Y, por supuesto, esa Sexta a la que tanto le preocupa la moral del país y la telebasura, que tan cercana se siente a la progresía social del Gobierno del ministerio de Igualdad, no tuvo sonrojo alguno en emitir las escenas, de forma que la denigración absoluta de la mujer o la posibilidad de llevar a cabo una violación colectiva pasan de ser delitos a faltas leves que se despachan con una bronca sin gritos, ni palabras altisonantes –no vaya a ser que nos tachen de impositores y derechosos-.

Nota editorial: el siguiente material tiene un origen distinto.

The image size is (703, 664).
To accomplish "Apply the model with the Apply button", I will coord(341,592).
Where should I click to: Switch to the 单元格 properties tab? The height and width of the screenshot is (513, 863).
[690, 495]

Eso desde el punto de vista de los derechos de la mujer. Desde el punto de vista social, resulta preocupante que la mayoría de edad ya se haya quedado en papel mojado, que cumplir 18 años no te haga responsable de nada. La culpa de lo malo que hagas ha sido de otros, por lo que no tienes que preocuparte de las consecuencias de tus problemas, los líos en los que te metas o las maldades que cometas, porque siempre habrá un buen psicólogo que descargará tus culpas en las espaldas de otros. Y ese es el mensaje que manda La Sexta, que se escuda en sus falsas buenas intenciones sociales para inocular en la sociedad el veneno de la desidia, de la falta de responsabilidad, de convertir en héroe y ejemplo al vago, al chulo de pacotilla, al idiota e incluso al violento.
Resulta que van a tener razón los de La Sexta y el poder contaminador del capitalismo y las sociedades industrializadas es tal, que ha conseguido pervertir a la cadena que con más ímpetu ha luchado contra él. Sólo así se entiende que la cadena de Miliquito haya acabado anteponiendo el negocio puro y duro, el morbo que trae audiencias, a sus principios sociales y los sinceros deseos de integración de los pobres Ni-Ni.